Required work:
Take the entries below and retype them word for word, excluding the images.

________________

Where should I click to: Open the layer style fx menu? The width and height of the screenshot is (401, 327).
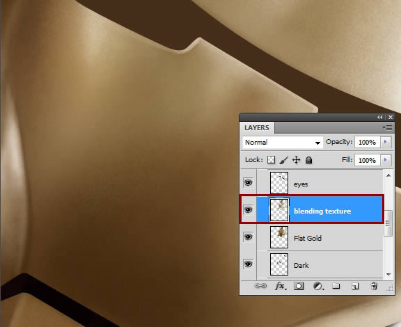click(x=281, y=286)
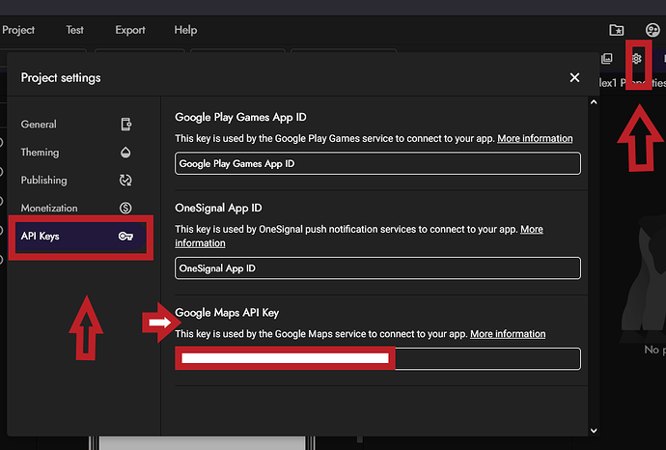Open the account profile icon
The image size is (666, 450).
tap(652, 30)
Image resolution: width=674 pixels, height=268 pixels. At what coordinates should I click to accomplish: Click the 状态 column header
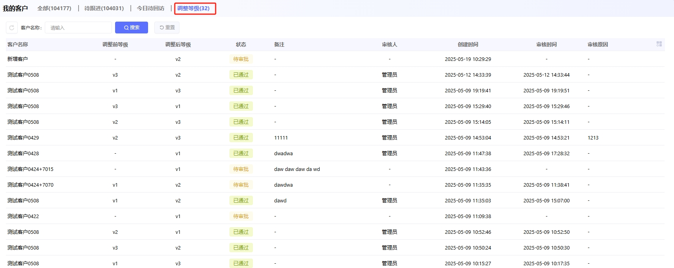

________________

Response to this exercise:
Where should I click to: Open the layer style fx menu? The width and height of the screenshot is (401, 327).
click(x=281, y=286)
Open the account profile icon
The image size is (666, 450).
tap(652, 30)
Image resolution: width=674 pixels, height=268 pixels. At what coordinates should I click to accomplish: Click the 状态 column header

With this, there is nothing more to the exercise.